# Task data:
───

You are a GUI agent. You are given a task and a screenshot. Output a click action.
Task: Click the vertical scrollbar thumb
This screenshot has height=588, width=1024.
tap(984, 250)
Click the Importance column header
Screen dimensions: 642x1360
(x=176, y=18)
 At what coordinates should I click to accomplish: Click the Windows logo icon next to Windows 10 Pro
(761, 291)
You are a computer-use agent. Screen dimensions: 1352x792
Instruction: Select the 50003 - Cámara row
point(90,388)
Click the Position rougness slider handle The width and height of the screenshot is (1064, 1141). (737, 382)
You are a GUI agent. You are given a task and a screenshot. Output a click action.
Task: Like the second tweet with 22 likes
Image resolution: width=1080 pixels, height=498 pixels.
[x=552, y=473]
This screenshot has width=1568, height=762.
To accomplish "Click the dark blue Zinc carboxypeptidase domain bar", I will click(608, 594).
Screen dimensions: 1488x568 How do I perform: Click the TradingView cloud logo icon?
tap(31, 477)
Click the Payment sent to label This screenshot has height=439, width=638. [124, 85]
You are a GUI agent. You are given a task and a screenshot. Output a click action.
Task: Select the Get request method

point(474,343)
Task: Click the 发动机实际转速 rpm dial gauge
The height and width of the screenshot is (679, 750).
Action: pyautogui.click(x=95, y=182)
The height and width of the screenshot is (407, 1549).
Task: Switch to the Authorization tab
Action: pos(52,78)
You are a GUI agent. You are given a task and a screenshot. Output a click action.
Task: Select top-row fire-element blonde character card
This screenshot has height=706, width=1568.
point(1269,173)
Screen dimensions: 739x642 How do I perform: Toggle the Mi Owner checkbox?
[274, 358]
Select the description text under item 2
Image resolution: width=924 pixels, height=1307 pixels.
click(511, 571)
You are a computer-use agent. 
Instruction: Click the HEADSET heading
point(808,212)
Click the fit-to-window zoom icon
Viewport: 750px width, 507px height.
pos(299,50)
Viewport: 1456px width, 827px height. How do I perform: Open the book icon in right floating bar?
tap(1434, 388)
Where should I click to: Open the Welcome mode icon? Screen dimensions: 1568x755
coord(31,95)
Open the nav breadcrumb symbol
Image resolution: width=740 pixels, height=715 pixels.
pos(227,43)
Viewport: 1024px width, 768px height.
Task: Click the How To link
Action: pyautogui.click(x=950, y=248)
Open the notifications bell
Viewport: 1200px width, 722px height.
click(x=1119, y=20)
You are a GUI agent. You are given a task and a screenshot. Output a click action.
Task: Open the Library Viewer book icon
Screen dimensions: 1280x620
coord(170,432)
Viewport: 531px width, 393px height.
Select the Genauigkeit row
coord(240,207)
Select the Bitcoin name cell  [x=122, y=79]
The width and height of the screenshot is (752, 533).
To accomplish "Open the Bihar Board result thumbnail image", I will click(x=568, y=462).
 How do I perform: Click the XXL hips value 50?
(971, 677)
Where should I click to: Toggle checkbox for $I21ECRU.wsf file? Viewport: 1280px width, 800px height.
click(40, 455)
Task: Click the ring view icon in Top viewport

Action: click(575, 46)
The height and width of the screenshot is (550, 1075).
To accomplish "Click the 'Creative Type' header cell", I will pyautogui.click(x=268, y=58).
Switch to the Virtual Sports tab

───

# Exercise prompt:
Take the line with "How do I perform: Click the XXL" and every line after it in the data, and please reproduce them exactly, leaving out all other lines.

# Exercise output:
 How do I perform: Click the XXL hips value 50?
(971, 677)
Where should I click to: Toggle checkbox for $I21ECRU.wsf file? Viewport: 1280px width, 800px height.
click(40, 455)
Task: Click the ring view icon in Top viewport

Action: click(575, 46)
The height and width of the screenshot is (550, 1075).
To accomplish "Click the 'Creative Type' header cell", I will pyautogui.click(x=268, y=58).
Switch to the Virtual Sports tab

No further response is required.